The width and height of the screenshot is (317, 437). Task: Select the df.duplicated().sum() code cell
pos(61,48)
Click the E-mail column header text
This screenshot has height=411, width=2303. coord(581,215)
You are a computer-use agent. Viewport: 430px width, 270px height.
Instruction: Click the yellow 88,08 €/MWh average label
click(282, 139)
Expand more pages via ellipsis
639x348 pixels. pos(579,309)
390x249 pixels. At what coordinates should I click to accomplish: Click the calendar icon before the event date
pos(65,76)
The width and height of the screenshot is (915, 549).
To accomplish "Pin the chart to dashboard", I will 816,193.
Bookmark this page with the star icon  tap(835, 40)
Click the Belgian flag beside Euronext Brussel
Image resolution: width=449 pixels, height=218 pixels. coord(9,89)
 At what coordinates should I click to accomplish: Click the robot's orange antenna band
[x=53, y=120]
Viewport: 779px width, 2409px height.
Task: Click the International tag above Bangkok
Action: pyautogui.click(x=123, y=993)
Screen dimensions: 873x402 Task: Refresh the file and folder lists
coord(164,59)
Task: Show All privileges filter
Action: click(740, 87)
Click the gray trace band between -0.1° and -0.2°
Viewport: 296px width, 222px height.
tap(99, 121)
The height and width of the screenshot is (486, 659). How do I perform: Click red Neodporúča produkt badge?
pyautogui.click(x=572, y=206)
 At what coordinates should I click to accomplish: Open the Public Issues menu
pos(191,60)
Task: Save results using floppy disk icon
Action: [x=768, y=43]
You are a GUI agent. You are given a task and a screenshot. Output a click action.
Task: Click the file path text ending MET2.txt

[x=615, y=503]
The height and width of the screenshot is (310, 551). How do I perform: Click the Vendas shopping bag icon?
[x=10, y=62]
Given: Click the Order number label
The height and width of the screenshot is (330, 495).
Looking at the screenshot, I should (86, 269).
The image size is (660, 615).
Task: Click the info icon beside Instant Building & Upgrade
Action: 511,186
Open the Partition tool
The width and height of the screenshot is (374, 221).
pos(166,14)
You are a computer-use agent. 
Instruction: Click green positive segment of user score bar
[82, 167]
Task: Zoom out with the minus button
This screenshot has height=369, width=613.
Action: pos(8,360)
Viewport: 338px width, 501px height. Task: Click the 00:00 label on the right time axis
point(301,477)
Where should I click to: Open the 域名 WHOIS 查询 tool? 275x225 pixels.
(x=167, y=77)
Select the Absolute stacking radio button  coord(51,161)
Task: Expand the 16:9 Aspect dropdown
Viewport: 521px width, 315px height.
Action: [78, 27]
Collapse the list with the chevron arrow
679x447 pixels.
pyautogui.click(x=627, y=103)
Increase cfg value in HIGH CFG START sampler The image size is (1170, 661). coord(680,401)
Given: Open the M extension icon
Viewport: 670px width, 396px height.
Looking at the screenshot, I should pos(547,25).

Action item:
Retype every entry, keeping each character as it was.

Completed task:
The width and height of the screenshot is (317, 437). Task: Select the df.duplicated().sum() code cell
pos(61,48)
Click the E-mail column header text
This screenshot has height=411, width=2303. coord(581,215)
You are a computer-use agent. Viewport: 430px width, 270px height.
Instruction: Click the yellow 88,08 €/MWh average label
click(282, 139)
Expand more pages via ellipsis
639x348 pixels. pos(579,309)
390x249 pixels. At what coordinates should I click to accomplish: Click the calendar icon before the event date
pos(65,76)
The width and height of the screenshot is (915, 549).
To accomplish "Pin the chart to dashboard", I will 816,193.
Bookmark this page with the star icon  tap(835, 40)
Click the Belgian flag beside Euronext Brussel
Image resolution: width=449 pixels, height=218 pixels. coord(9,89)
 At what coordinates should I click to accomplish: Click the robot's orange antenna band
[x=53, y=120]
Viewport: 779px width, 2409px height.
Task: Click the International tag above Bangkok
Action: pyautogui.click(x=123, y=993)
Screen dimensions: 873x402 Task: Refresh the file and folder lists
coord(164,59)
Task: Show All privileges filter
Action: click(740, 87)
Click the gray trace band between -0.1° and -0.2°
Viewport: 296px width, 222px height.
tap(99, 121)
The height and width of the screenshot is (486, 659). How do I perform: Click red Neodporúča produkt badge?
pyautogui.click(x=572, y=206)
 At what coordinates should I click to accomplish: Open the Public Issues menu
pos(191,60)
Task: Save results using floppy disk icon
Action: [x=768, y=43]
You are a GUI agent. You are given a task and a screenshot. Output a click action.
Task: Click the file path text ending MET2.txt

[x=615, y=503]
The height and width of the screenshot is (310, 551). How do I perform: Click the Vendas shopping bag icon?
[x=10, y=62]
Given: Click the Order number label
The height and width of the screenshot is (330, 495).
Looking at the screenshot, I should (86, 269).
The image size is (660, 615).
Task: Click the info icon beside Instant Building & Upgrade
Action: 511,186
Open the Partition tool
The width and height of the screenshot is (374, 221).
pos(166,14)
You are a computer-use agent. 
Instruction: Click green positive segment of user score bar
[82, 167]
Task: Zoom out with the minus button
This screenshot has height=369, width=613.
Action: pos(8,360)
Viewport: 338px width, 501px height. Task: Click the 00:00 label on the right time axis
point(301,477)
Where should I click to: Open the 域名 WHOIS 查询 tool? 275x225 pixels.
(x=167, y=77)
Select the Absolute stacking radio button  coord(51,161)
Task: Expand the 16:9 Aspect dropdown
Viewport: 521px width, 315px height.
Action: [78, 27]
Collapse the list with the chevron arrow
679x447 pixels.
pyautogui.click(x=627, y=103)
Increase cfg value in HIGH CFG START sampler The image size is (1170, 661). coord(680,401)
Given: Open the M extension icon
Viewport: 670px width, 396px height.
Looking at the screenshot, I should pos(547,25).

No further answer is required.